Now on to some treatment updates:
Last fall, I began seeing Dr. Rau. As member of the Spinal CSF Leak Foundation's advisory board, she's one of the few neurologists in the country really dialed in to the latest research and treatment of CSF (cerebral spinal fluid) leaks. She also just happens to be local, which has been great. While we were navigating the leak stuff, I began some other treatments with her.
After six years of fertility treatments, pregnancy, and breastfeeding, I've finally been able to try two different calcitonin gene-related peptide (CGRP) monoclonal antibodies, or CGRP inhibitors. CGRP inhibitors are drugs that block CGRP from binding to CGRP receptors, a key contributor to nerve pain and inflammation of migraine. Ajovy was the first one I tried. Here's an enthralling capture of my first at-home injection. I continued these for 3 months (no improvement) before Dr. Rau prescribed me another CGRP inhibitor called Aimovig. I'm due this week for my second round of Aimovig but so far....well, you can probably guess.
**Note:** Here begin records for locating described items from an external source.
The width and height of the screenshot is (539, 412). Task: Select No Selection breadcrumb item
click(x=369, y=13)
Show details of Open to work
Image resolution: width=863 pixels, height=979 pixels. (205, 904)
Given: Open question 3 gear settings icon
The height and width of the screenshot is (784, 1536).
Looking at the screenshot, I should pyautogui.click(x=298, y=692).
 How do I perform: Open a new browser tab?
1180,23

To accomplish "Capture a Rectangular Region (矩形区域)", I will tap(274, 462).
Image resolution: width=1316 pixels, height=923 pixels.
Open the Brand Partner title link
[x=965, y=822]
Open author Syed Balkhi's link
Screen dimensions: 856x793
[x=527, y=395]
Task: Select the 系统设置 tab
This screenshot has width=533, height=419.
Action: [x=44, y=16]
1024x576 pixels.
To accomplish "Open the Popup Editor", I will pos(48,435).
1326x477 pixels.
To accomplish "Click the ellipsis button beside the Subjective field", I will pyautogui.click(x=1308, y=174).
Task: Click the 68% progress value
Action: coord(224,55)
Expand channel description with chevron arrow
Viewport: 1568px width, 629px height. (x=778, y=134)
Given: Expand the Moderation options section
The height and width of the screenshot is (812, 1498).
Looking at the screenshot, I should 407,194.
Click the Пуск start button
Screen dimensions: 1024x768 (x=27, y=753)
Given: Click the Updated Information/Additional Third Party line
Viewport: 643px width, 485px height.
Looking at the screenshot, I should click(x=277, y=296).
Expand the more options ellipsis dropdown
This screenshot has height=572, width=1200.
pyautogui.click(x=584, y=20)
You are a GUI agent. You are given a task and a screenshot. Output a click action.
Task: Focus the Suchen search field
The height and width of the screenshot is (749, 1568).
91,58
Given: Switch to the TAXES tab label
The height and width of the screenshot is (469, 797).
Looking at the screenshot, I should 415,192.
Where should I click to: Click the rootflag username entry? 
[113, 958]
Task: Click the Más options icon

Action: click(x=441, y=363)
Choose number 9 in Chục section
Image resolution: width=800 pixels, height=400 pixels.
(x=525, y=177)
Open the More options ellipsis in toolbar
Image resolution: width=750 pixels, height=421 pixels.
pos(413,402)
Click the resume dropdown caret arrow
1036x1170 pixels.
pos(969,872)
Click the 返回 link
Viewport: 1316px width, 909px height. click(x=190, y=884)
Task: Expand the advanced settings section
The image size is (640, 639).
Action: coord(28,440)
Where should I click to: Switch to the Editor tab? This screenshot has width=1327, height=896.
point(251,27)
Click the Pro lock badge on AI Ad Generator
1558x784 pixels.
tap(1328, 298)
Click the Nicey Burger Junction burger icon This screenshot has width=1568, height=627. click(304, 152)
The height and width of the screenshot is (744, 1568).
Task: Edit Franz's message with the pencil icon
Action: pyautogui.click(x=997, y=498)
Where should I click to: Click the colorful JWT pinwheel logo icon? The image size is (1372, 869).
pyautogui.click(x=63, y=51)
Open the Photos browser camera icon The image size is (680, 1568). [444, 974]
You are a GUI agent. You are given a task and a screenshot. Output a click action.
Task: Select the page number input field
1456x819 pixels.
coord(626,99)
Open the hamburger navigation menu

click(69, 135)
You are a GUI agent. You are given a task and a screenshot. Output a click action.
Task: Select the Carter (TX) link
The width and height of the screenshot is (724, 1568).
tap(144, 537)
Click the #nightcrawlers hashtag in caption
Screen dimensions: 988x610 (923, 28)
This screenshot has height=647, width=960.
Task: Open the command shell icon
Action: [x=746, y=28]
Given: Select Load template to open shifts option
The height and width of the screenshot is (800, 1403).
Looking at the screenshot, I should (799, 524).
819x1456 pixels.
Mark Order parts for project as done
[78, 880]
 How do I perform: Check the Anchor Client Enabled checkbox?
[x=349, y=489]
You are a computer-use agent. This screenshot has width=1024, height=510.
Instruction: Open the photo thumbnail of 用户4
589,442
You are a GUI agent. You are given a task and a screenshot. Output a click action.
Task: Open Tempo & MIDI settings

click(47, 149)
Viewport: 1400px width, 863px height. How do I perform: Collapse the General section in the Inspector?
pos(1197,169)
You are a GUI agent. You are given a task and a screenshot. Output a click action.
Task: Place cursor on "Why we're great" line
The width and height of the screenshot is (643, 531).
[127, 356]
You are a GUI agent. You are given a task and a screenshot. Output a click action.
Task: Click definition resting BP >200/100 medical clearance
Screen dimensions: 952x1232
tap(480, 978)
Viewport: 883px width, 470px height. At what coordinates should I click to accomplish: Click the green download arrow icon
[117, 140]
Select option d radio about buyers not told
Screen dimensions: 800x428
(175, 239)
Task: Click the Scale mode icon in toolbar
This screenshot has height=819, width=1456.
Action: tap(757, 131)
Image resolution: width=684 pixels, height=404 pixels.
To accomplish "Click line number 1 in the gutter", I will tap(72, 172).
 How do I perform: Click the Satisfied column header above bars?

If you remember from my last post, I had consulted last year with Dr. Schievink, director of the CSF Leak program at Cedars-Sinai. After a review of my imaging, Dr. Schievink didn't see evidence of a dural tear. But Dr. Rau wasn't convinced it was worth writing off the possibility completely. Apparently, 20% of leaks show normal brain imagining, which is kind of shocking. That's why put me in touch with Dr. Callen and the CSF Leak program at UC Health University of Colorado Hospital.
Real quick, if you're wondering how exactly a dural tear and subsequent leak of CSF causes a headache, here's a good explanation from Johns Hopkins:
"The brain normally sits inside a bag filled with spinal fluid that extends down from the skull into the spine. The bag consists of membranes called the meninges (as in meningitis). The fluid helps to circulate waste products out of the brain and provides cushioning and support. When the pressure of this fluid is too low typically when there is a small leak somewhere in the meninges — the brain may sag downward when the patient is upright, stretching the meninges and nerves lining the brain and causing pain."
CVFs require a special type of testing called dynamic myelography to diagnose.
Despite not yet having a full workup, Dr. Callen has been honest with me. He's doubtful (but not certain) I have a leak. This shouldn't really surprise me, especially since there's never been orthostatic component to my pain (head pain worsening upon standing, improving with lying down). With that said, it seems like he knows enough to know there are few absolutes. He even said during our visit "This disease has humbled me." Though the probability is low, there is still a chance I am leaking. And when you've suffered this badly for as long as I have, you cling to single digit probabilities because sometimes that's all you have to cling to.
The plan right now is for me to travel back to Denver in late summer for an MRI myelogram. I've actually never had this specific type of imaging done before. Here's what will happen: they'll insert a spinal needle into my spinal canal and inject contrast material in the subarachnoid space using fluoroscopy (a real-time form of x-ray) to get a more detailed picture of the spinal cord, nerve roots, subarachnoid space, and spinal column. After that, I'll have a blood patch performed.
For the blood patch, I'll first get an IV inserted. Once in the procedure room, I'll have a CT-guided lumbar performed at a specific site. The blood they obtain from my IV will then be injected into the spinal needle in an attempt to "patch" a leak (if there is one). The tricky part will be the blood patch recovery. I'll need to lay as close to absolutely flat as possible for 72 hours (I can get up briefly to go to the bathroom and sit up to eat). If I don't feel an improvement in the weeks/first few months after my blood patch, we feel confident we can eliminate a leak once and for all and figure out what the next step is from there. As always, one day at a time.